From her first win as a head coach at Francis Marion in 1976 to her now 32-year tenure at UNC, Hatchell has instilled a winning culture for every team she has coached. The constant hard work payed off on Tuesday afternoon in Myrtle Beach, S.C., as the Tar Heels faced off against struggling Grambling State (3-6).
After a win against Washington in a high scoring affair on Sunday, Hatchell sat just one win shy of the prestigious 1,000 career win mark. North Carolina fans filled the stands with signs and T-shirts, and the center with chants that lasted the entire game.
The Tar Heels (10-2) were locked into a tight contest in the first half after a slow shooting start. Guards Jamie Cherry and Taylor Koenen helped pace the team though with good shooting, though, and UNC took a five-point lead into the break at the Myrtle Beach Convention Center.
In the second half, the Tar Heels were able to pull away and finish the game with a 79-63 victory over the Tigers. Koenen finished with 14 points and 11 rebounds, and Cherry finished with a team-high 22 points.
As the buzzer sounded on Hatchell’s 1,000th career win, the celebration began. Her team surrounded her along with fans, former players and others who followed the coach's storied career. Hats and T-shirts proclaiming “Sylvia Hatchell 1000 Wins! Beyond Amazing!”
Hatchell joins a short and prestigious list of college basketball coaches with at least 1,000 wins: Mike Krzyzewski, Tara VanDerveer, Pat Summitt and Geno Auriemma (who won his 1,000th later on Tuesday night).

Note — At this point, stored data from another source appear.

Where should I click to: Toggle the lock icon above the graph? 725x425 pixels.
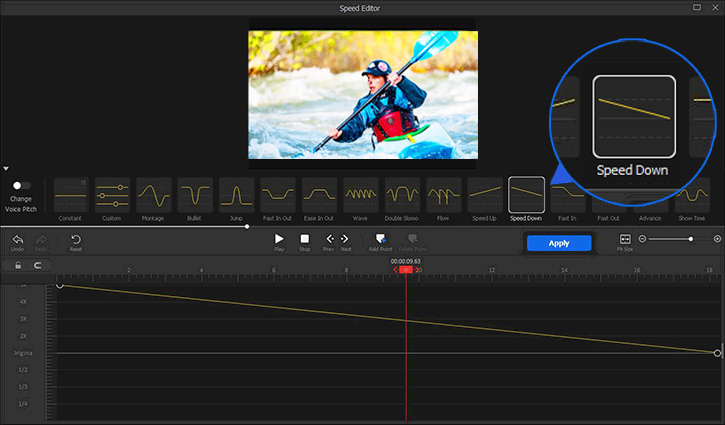[18, 266]
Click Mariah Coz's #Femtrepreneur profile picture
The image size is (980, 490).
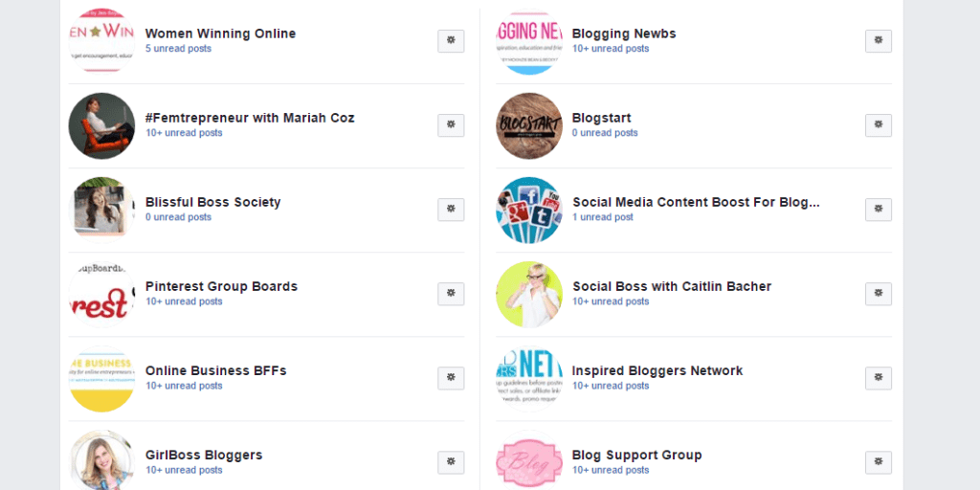click(101, 125)
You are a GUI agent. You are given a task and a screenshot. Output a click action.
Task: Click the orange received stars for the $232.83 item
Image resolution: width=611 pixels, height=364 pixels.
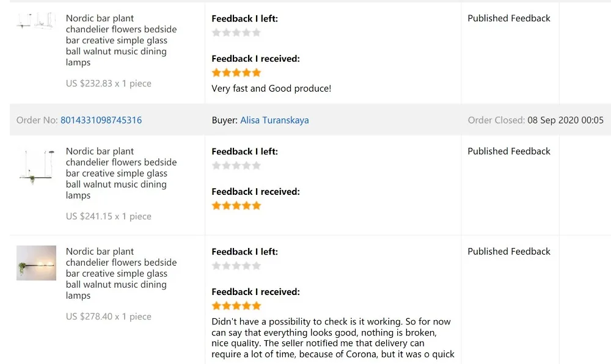[x=236, y=73]
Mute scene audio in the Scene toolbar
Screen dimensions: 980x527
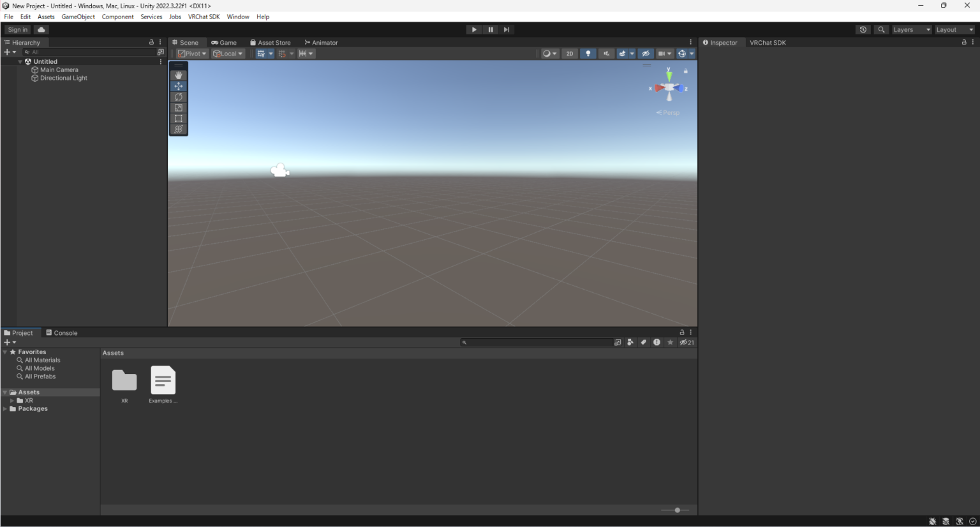pos(605,53)
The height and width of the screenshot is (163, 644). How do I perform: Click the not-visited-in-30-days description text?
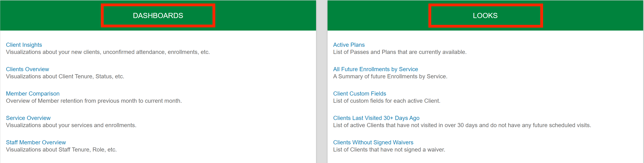[x=462, y=125]
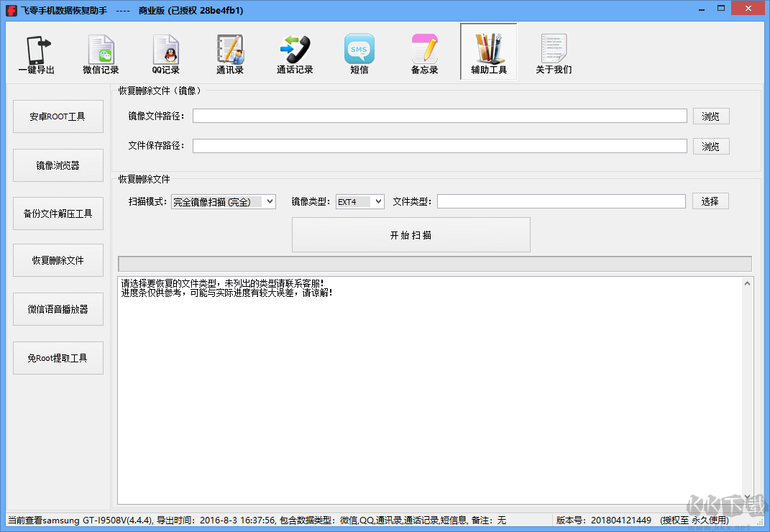The image size is (770, 532).
Task: Open the 短信 SMS recovery tool
Action: (x=359, y=52)
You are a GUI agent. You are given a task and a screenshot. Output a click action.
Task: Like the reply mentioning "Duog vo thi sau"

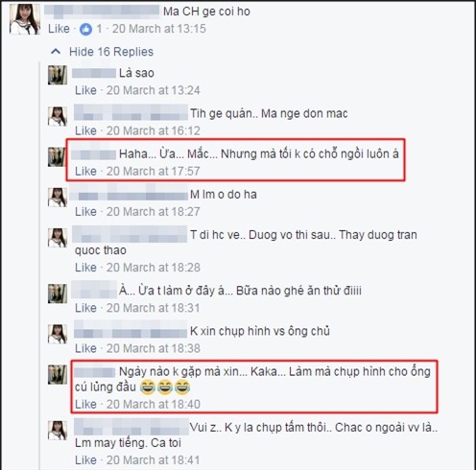click(x=85, y=268)
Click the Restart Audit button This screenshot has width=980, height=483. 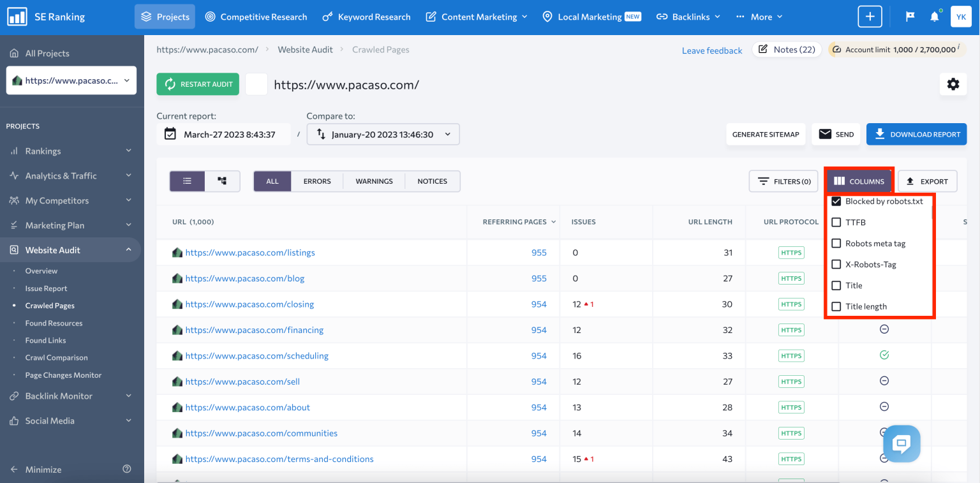pyautogui.click(x=198, y=84)
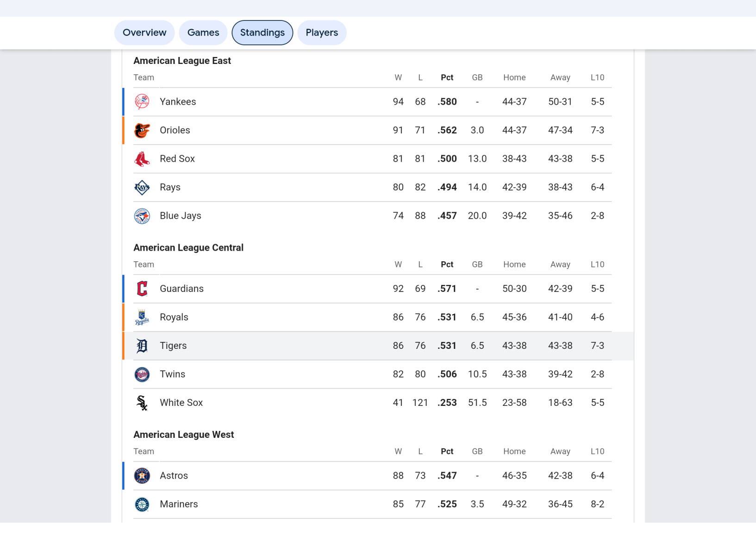756x556 pixels.
Task: Click the Red Sox logo icon
Action: [142, 159]
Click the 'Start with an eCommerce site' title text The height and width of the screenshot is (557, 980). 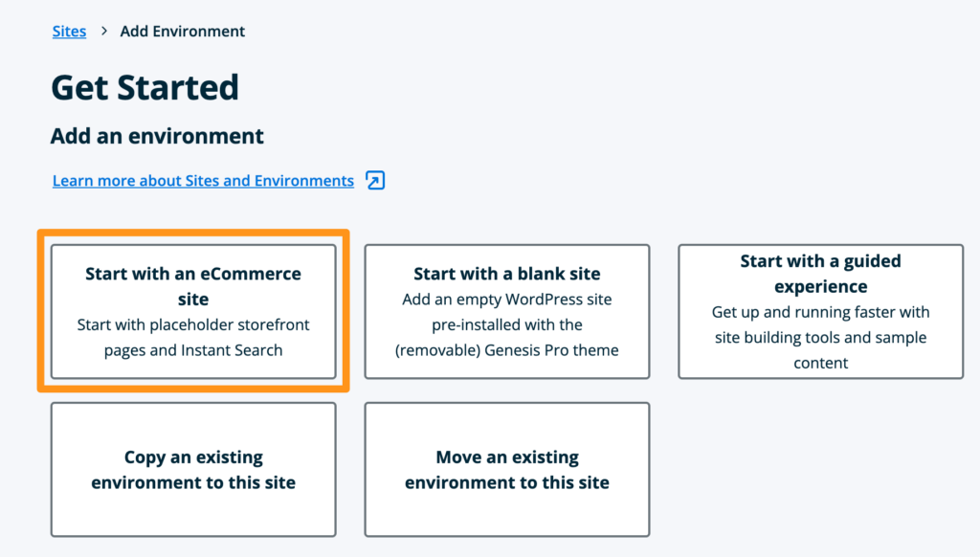pos(193,286)
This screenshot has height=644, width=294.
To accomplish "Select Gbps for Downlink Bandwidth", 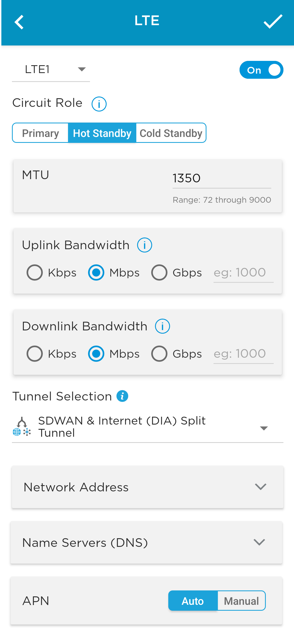I will pos(159,354).
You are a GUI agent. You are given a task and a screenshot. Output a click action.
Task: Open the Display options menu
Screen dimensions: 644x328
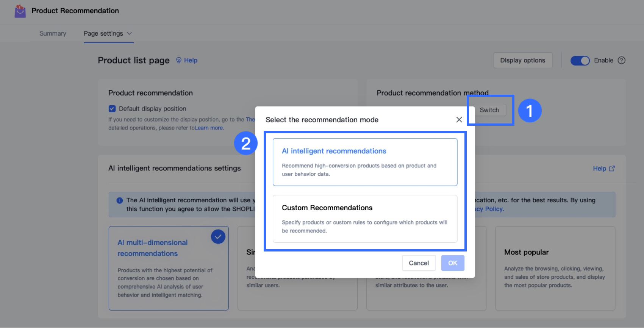(522, 60)
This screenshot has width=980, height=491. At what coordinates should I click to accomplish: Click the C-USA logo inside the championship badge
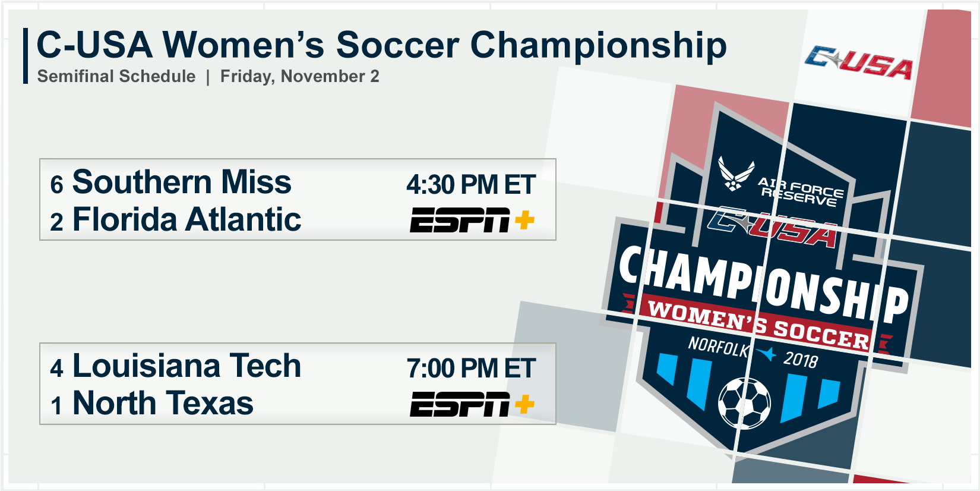tap(773, 228)
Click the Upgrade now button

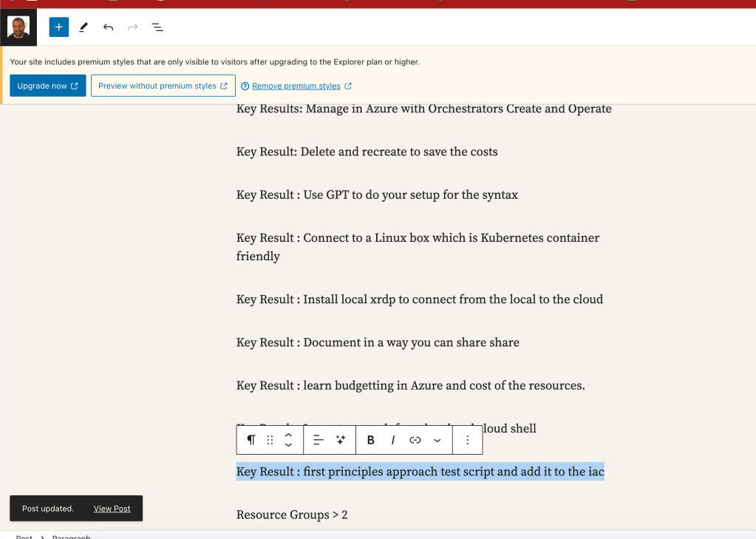coord(48,86)
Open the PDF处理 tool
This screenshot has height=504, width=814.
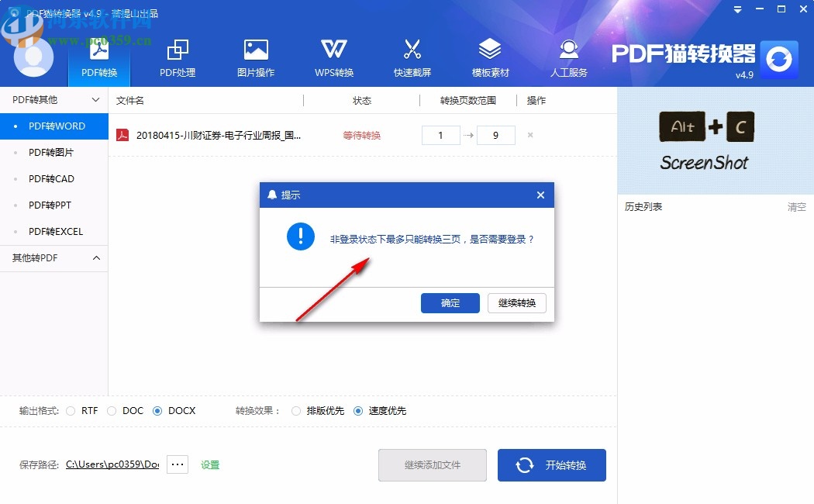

The journey wasn't an easy one. At North Carolina, Hatchell coached during the entirety of the NCAA's investigation into the school. She also missed the 2013-14 season as she fought leukemia. She returned to the team in its 2014 season opener.
“You learn so much when you go through things like that, and how though you have to be” Hatchell said. “What I have gone through the past couple years has absolutely renewed my passion for the game and my passion for winning, especially at UNC.”
For seniors like Cherry, the moment was surreal and the opportunity to be a part of the win was a special feeling.
“It feels great being a part of that, that’s huge,” Cherry said. “Her going down as the third most winning active coach was perfect and I am glad I was able to contribute to that.”
The progression of Hatchell’s coaching career has been remarkable after first taking that Francis Marion head coaching job in a town she had never heard of: Florence, S.C. Hatchell joked that besides the little help she could find, she was essentially on her own, driving the bus, washing the uniforms and sweeping the floor.
In those 11 seasons Hatchell won 272 games and two national championships: one at the NAIA level and another at the AIAW level.
After receiving the job at North Carolina, Hatchell has not stopped her hard work ethic. At UNC, she's produced three Final Four appearances, eight ACC Tournament championships, three coach of the year awards, 31 seasons of 20-plus wins and a national championship win in 1994.
Even as Hatchell looks back on the past, and the memory of her first collegiate game does not seem so distant, she cannot help but keep looking forward. Hatchell not only wants to add on to her win total, but make North Carolina competitive again and earn a chance at multiple national championships. But above all, she wants to make the game's future even brighter.
“I want to keep growing the game," Hatchell said. "There are some things I want to do to help players get into coaching, especially the female basketball players that want to coach. I want to make the game better. I want to increase the scoring. There's a lot I want to do to just make the game better."
The Tar Heels will look to get Hatchell her 1,001st win on Dec. 28, when UNC plays its last home game of 2017 against Mercer in Carmichael Arena.